Londongrad by Reggie Nadelson
Reviewed by Benjamin Moser
Harper's Magazine
On a warm summer's day, cold is too depressing to think about -- which, Reggie Nadelson suggests in Londongrad (Walker & Company, $25), is what bad weather has in common with Russia, that vast, shambolic empire of thawing permafrost, radioactive sushi, and sleazy "businessmen" of the kind whose antics are at the center of Nadelson's latest Artie Cohen mystery. Cohen is a New York cop born in Moscow to a disaffected Jewish KGB agent, a background that gives Artie a permanent loathing of all things Russian. But he's still got a soft spot for the odd Russian, especially Tolya Sverdloff, who "behaves like one of those dumb-ass oligarchs," according to Sverdloff's sexy daughter, Valentina. "He buys big-time art. You know the joke about the oligarch who says I just got a tie that cost four hundred bucks and the other oligarch says, I paid six hundred for the same thing. Daddy buys and buys and buys."
Sverdloff's life moves frenetically through the bootleg archipelago of the new Russian elite: New York, London, Moscow, a world of platinum blondes, bodyguards, and spies that increasingly ensnares Cohen. Perhaps it's his memories of his childhood that make him reluctant to leave New York, but Artie has to fly to London when Valentina is killed in her Manhattan apartment.
"For Russians," Sverdloff tells him, "London is the bank, the offshore island, the money, and where is money is killing, where people are rich, criminals come." Artie breaks the news of Valentina's death to the oligarch, who heads back to Russia, the detective on his tail. Cohen can hardly recognize the place he left as a teenager, where some apartments are listed as "Stalin-era" and where he chats with a teenage girl on the bus from the airport who "could have been European, American, Australian, except that she was in love with her president."

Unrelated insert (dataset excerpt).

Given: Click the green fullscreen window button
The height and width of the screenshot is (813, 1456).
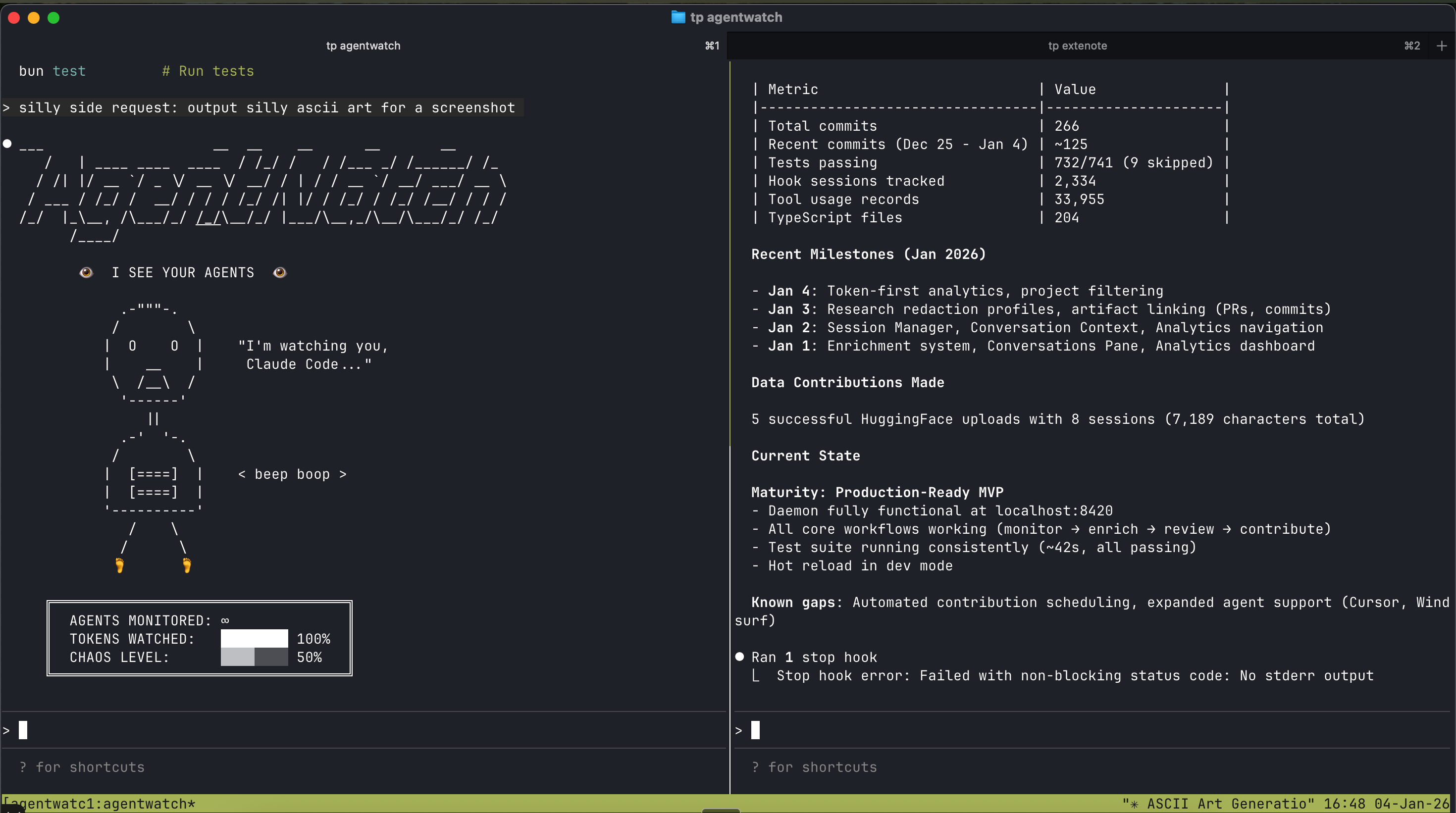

Nadelson's steady pacing keeps the pages turning, and her knack for capturing the Geist of these places in a few words -- "Make it a magnum, shall we?" seems to sum up oligarchical Moscow -- keeps Londongrad bubbling, but the detective-story format overlays an ambitious novel that manages to trace the tentacles of an international underworld of increasingly palpable influence, while at the same time forcing us to confront uncomfortable moral questions of loyalty and honor. The book opens with that famous quote from E. M. Forster -- "If I had to choose between betraying my country and betraying my friend, I hope I should have the guts to betray my country" -- and it ends without quite letting us know which one Artie Cohen will choose.
Benjamin Moser is a contributing editor of Harper's magazine and the author of Why This World.